> [Задания]
1. Перечислите все названия книг, упомянутые в статье о живописи Эммы Андиевской.
2. Продолжите статью о живописи Эммы Андиевской, начав сразу после её последнего предложения.

> [Исходный текст]
....................

Оружие вытаскивают грешники, натягивают лука своего, чтобы перестрелять нищих, заколоть правых сердцем. Оружие их войдет в сердце их, и луки их сломаются.
Владимир Мономах, великий князь киевский (1113-1125), государственный и политический деятель

Магия доброты

Живопись Эммы Андиевской для многих зрителей представляет сплошную эстетическую загадку
10 января, 2018 - 11:40
ИЛЛЮСТРАЦИЯ ПРЕДОСТАВЛЕНА АВТОРОМ

Антиканоническая, невидимыми коммуникациями связанная со своевольными вихрями авторской экзистенции, живопись Эммы Андиевской для многих зрителей представляет сплошную эстетическую загадку. Для привыкших растолковывать каждый сюжет или символ смысловое пространство ее картин может показаться совсем неподвластным. Ища «зерно правды» в чудаковатом, гротескном мире воображения не на кого не похожего мастера и поэта, кто угодно может заблудиться на необычных просторах и просить у других путников помощи вернуться к истокам этого метафорического пути.

Такой «беспощадной», но и откровенной и является Эмма Андиевская — одна из ярчайших творческих индивидуальностей современности. Мастер за  книги «Міста-валети», «Бездзиґарний час», «Шухлядні пейзажі», «Маратонський біг» и «Щодення: перископи» — номинант на получение Шевченковской премии.

....................

> [Фрагменты строк]
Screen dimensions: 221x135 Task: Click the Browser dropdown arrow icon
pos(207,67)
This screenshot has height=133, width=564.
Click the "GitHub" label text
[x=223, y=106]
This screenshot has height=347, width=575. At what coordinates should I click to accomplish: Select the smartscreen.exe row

....................

> [Ответы по заданиям]
1. «Міста-валети», «Бездзиґарний час», «Шухлядні пейзажі», «Маратонський біг», «Щодення: перископи»

2.
Андиевская неделима в своих страстях, категорична в суждениях, смелый первопроходец по тропам вербальных и визуальных форм, которые конфигурируют ее неповторимый нрав, она продолжает восхищать и удивлять, создавая живописные циклы с невиданной скоростью. Сама стратегия живописи для Эммы принципиально отличается от методологии подавляющего большинства профессиональных мастеров, которые планируют, набрасывают эскизы, долго уточняют композицию, кое-где «мучаются» с отбором формальных средств для воплощения опять же заранее осмысленной идеи. Для Андиевской этот путь противоречил бы ее внутренней природе. Рисует она с тех пор, как пишет стихи и рассказы, упрорно преодолевая стереотипы, наименьшие колебания в отношении каких-то «академических правил» в творчестве. Рисует она тогда, когда реактор ее экзистенции выплескивает наружу большую силу энергии, которую нужно конструировать в структурированную поэтическую или живописную форму. Следовательно, уже много десятилетий авторское мировоззрение Эммы Андиевской раскрывается в двух сопутствующих измерениях, представляя ее целостный поэтико-философический образ.

Несколькотысячный (в единицах картин и рисунков) массив живопистного творчества Эммы Андиевской довольно сложно систематизировать по жанровым или по формально-выразительным признаками. Ее искусство целесообразно рассматривать в динамике авторской страсти в целом, когда рождались те или иные ассоциации, выстраивались смыслы, искались новые способы организации мысли. Со времени первой индивидуальной выставки в Мюнхене (1956) и следующей в Нью-Йорке (1989) книги поэзий и прозы опережали занятие живописью, зато именно за этот период рождались большое количество персонажей-аллегорий, которые «комплектовали» среду субъективироной реальности автора-мистификатора на всей территории ее творческих опытов. С конца 1980-х годов пропорция рисования настолько выросла, что параллельно с поэтическими книгами начали выходить альбомы с «визуальной поэзией» Эммы Андиевской — именно так можно было квалифицировать жанрово-тематическую специфику этих изданий.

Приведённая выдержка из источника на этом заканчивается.